Saya masih ingat waktu masih di sekolah dasar dulu. Kami mendapat tugas untuk membuat kliping tentang bunga-bunga yang tumbuh di Indonesia.

Saat itu kami harus rela hunting koran-koran dan majalah bekas untuk mencari gambar bunga yang dimaksud. Butuh berhari-hari untuk melakukan hal tersebut.

Setelah itu kami harus mengguntingnya dan menempelkannya satu demi satu pada sebuah lembaran kertas.

Tapi itu dulu...

Sekarang sudah berbeda keadaannya. Anak-anak cukup mengakses Mesin Pencari dan mengetikkan sejumlah kata kunci,

dan secara ajaib, tugas selesai dalam sekejab.


Perkembangan internet di Indonesia dan tugas orangtua di masa kini


Berdasarkan survey yang dilakukan oleh Asosiasi Penyelenggara Jaringan Internet Indonesia (APJII) di tahun 2016, tercatat sekitar 132,7 juta orang adalah pengguna internet aktif. Hal ini menunjukkan bahwa lebih dari setengah penduduk Indonesia sudah melek teknologi.

Dan jika dibandingkan dengan pengguna internet di tahun 2014 yang hanya 88 juta orang, berarti ada peningkatan yang sangat signifikan, yaitu sekitar 50,8 persen.

Dan ini menempatkan Indonesia sebagai negara pengguna internet keenam di dunia!

Dari data yang diambil di tahun 2016 tersebut, 18,4 persennya adalah pengguna anak-anak dengan rentang usia antara 10 – 24 tahun.Dan jumlah tersebut hampir bisa dipastikan meningkat hingga 10 persen per tahunnya.

Menyadari fenomena yang masih akan terus berkembang ini,

setuju atau tidak, kita - sebagai orangtua - harus mempersiapkan anak-anak kita,membekali mereka dengan kemampuan untuk menghadapi tantangan di masa mendatang.

Sebuah ungkapan bijak berbunyi,

“Didiklah anak-anakmu sesuai dengan jamannya, karena mereka tidak hidup di jamanmu.”
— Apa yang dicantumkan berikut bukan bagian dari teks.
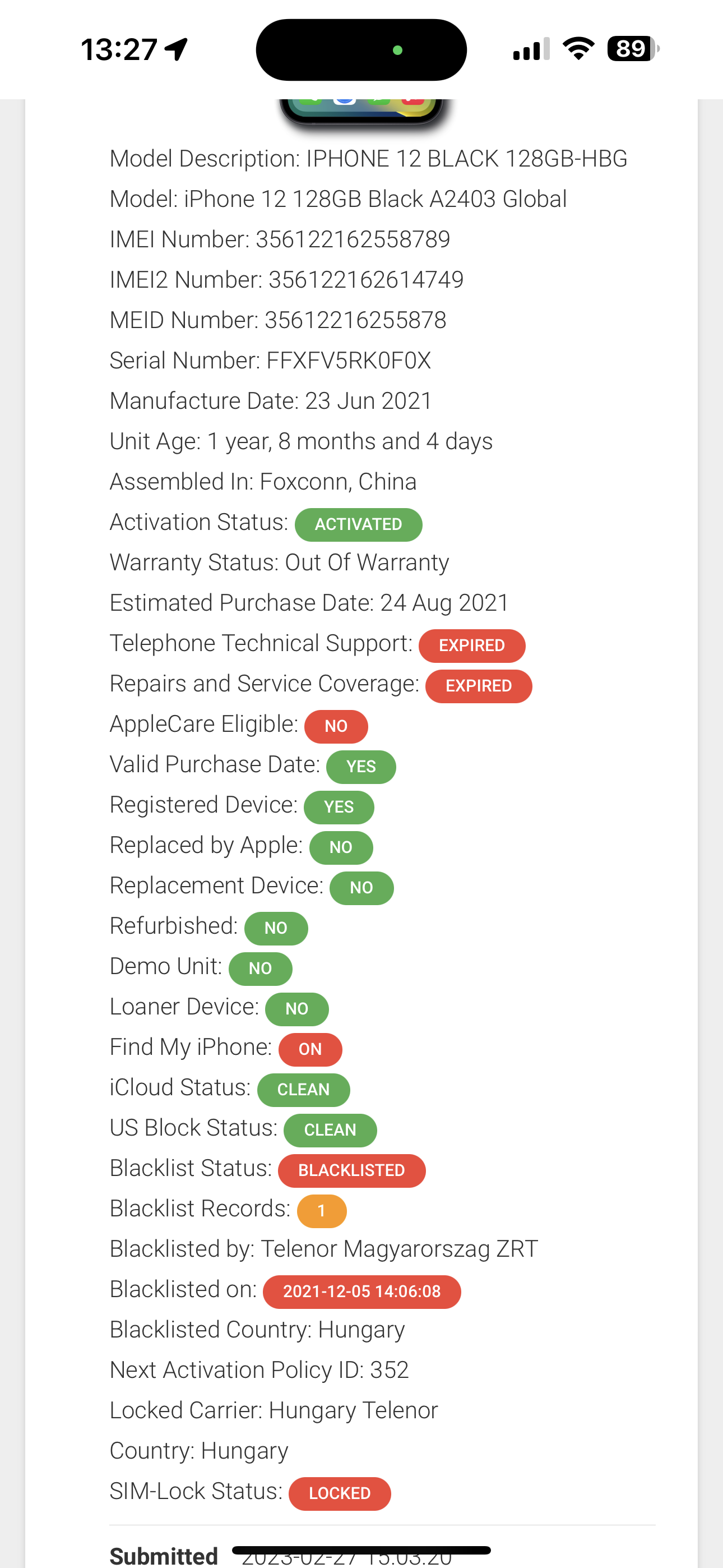
Task: Tap the location arrow in status bar
Action: [177, 49]
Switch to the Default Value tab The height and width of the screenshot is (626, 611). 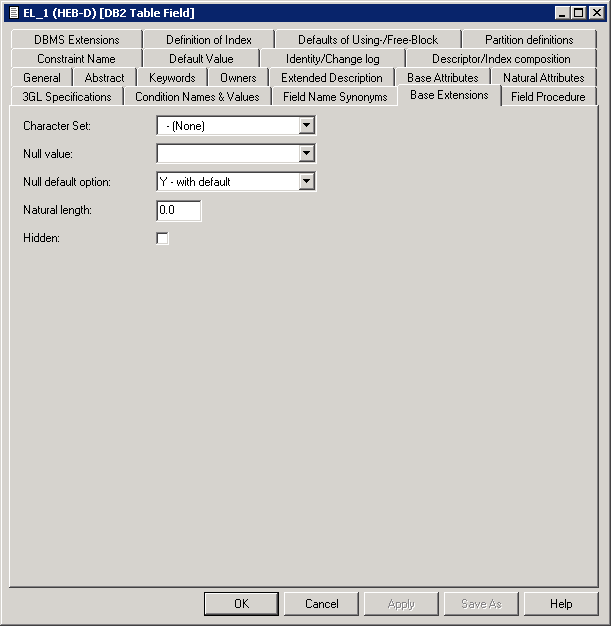click(x=201, y=59)
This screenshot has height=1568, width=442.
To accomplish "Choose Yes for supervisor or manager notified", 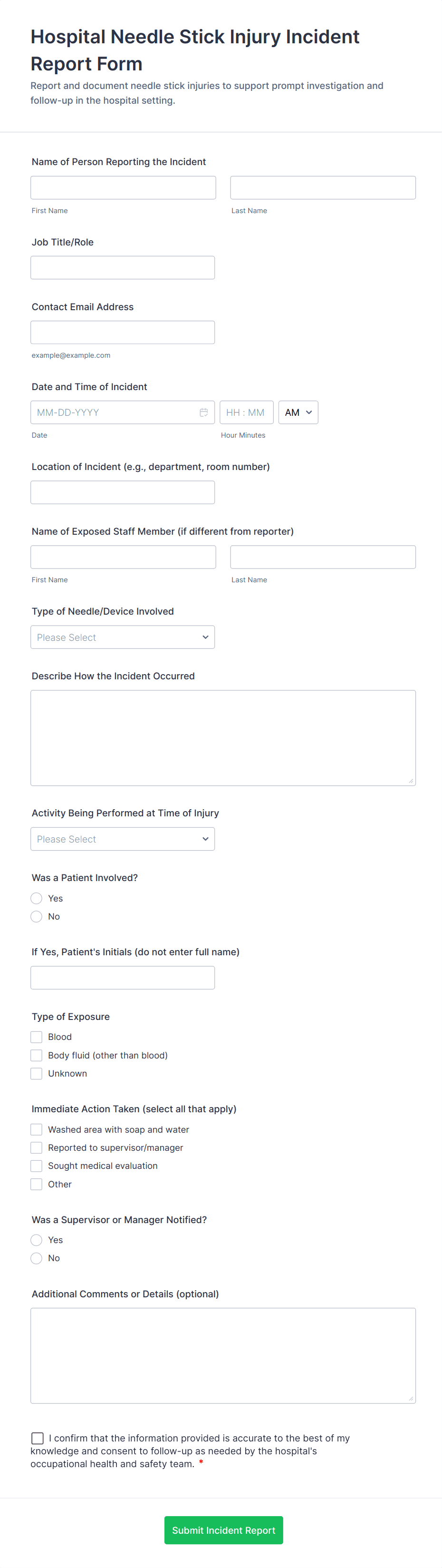I will pyautogui.click(x=37, y=1239).
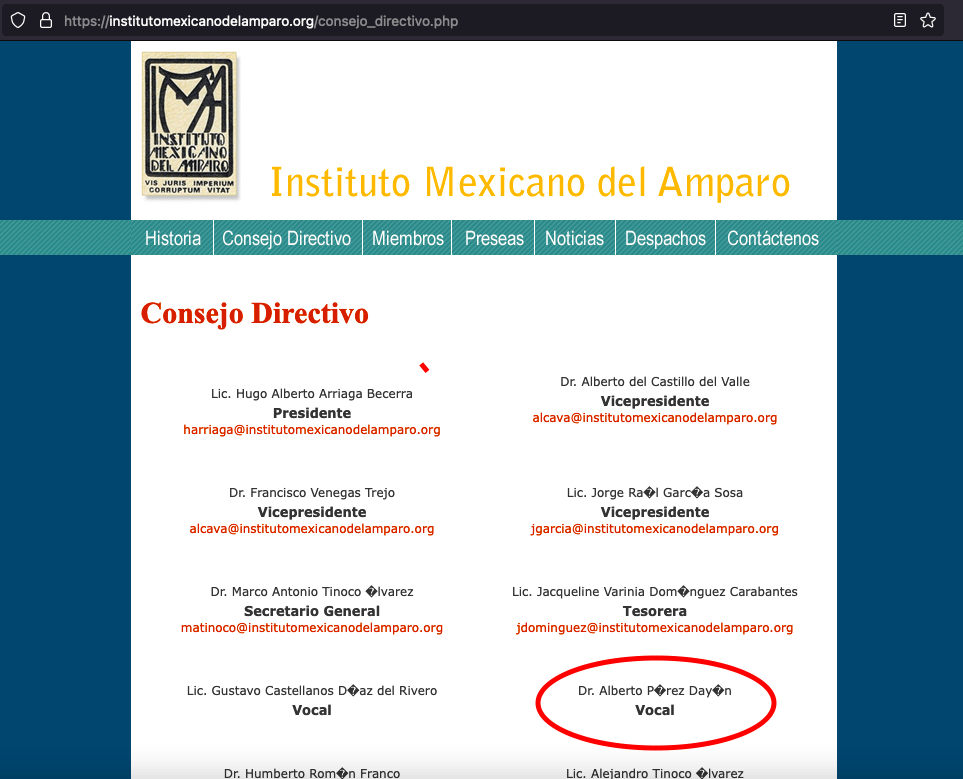This screenshot has width=963, height=779.
Task: Click the email under Dr. Alberto del Castillo
Action: pyautogui.click(x=655, y=418)
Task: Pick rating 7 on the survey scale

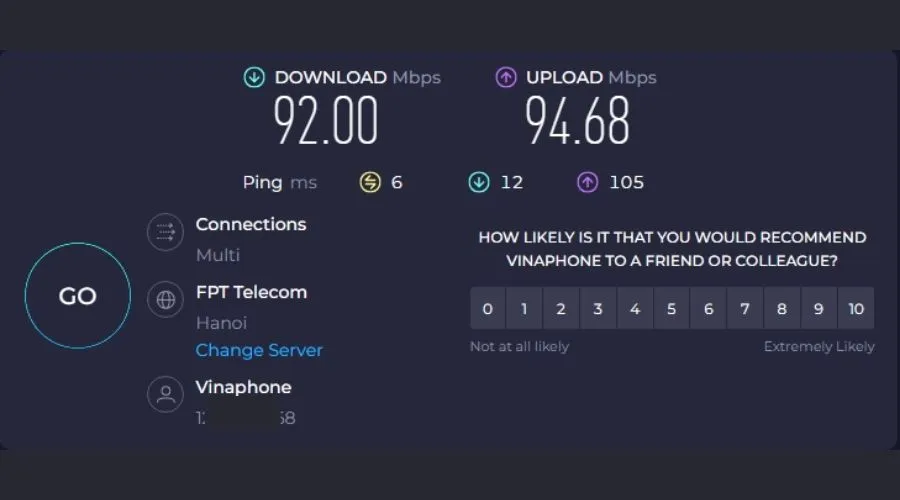Action: [x=745, y=308]
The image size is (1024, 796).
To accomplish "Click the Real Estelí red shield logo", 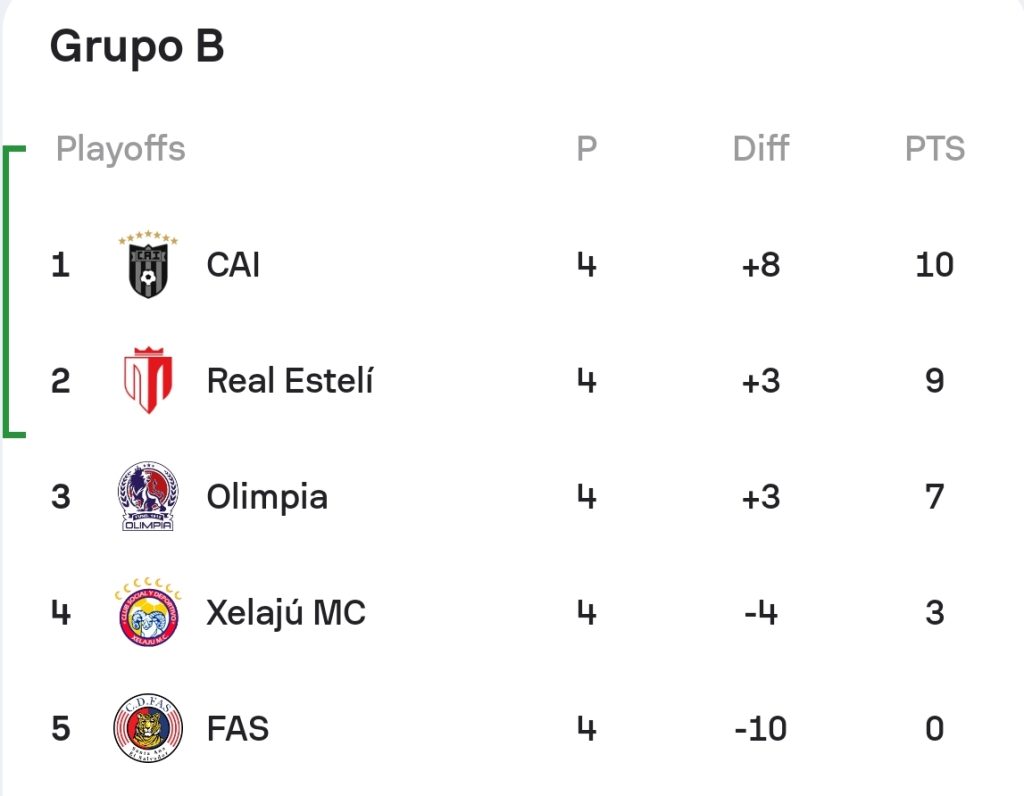I will point(148,380).
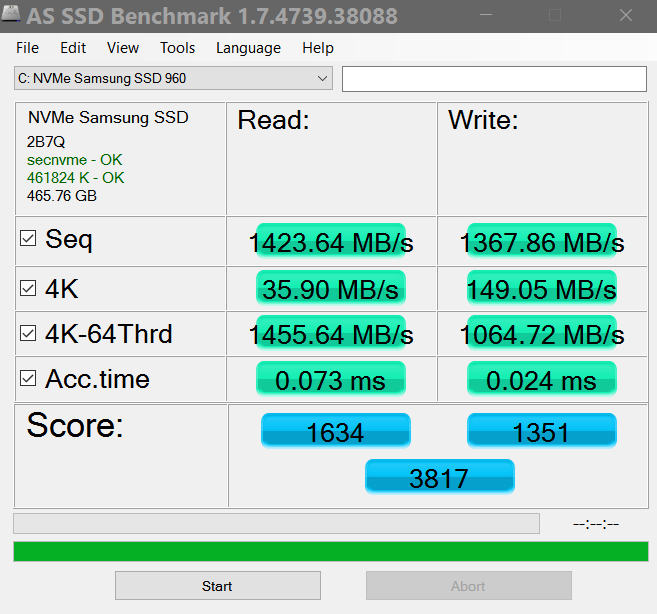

Maka memperkenalkan dan mengajarkan teknologi internet kepada mereka menjadi sebuah hal yang mendesak untuk dilakukan. Hal ini agar anak-anak itu mampu menggunakan sumber daya tersebut sebagai cara untuk bisa bertahan dari pesatnya perkembangan jaman.

Karena itulah sebagian orangtua kemudian berinisiatif membekali anak-anak mereka dengan ponsel atau smartphone.

Namun yang harus dicatat adalah, memberikan sebuah gawai (baca: kemudahan mengakses internet) tanpa diiringi dengan kesadaran berinternet yang sehat justru akan menjerumuskan anak-anak kita ke dalam pengaruh buruk yang timbul akibat penyalahgunaan internet.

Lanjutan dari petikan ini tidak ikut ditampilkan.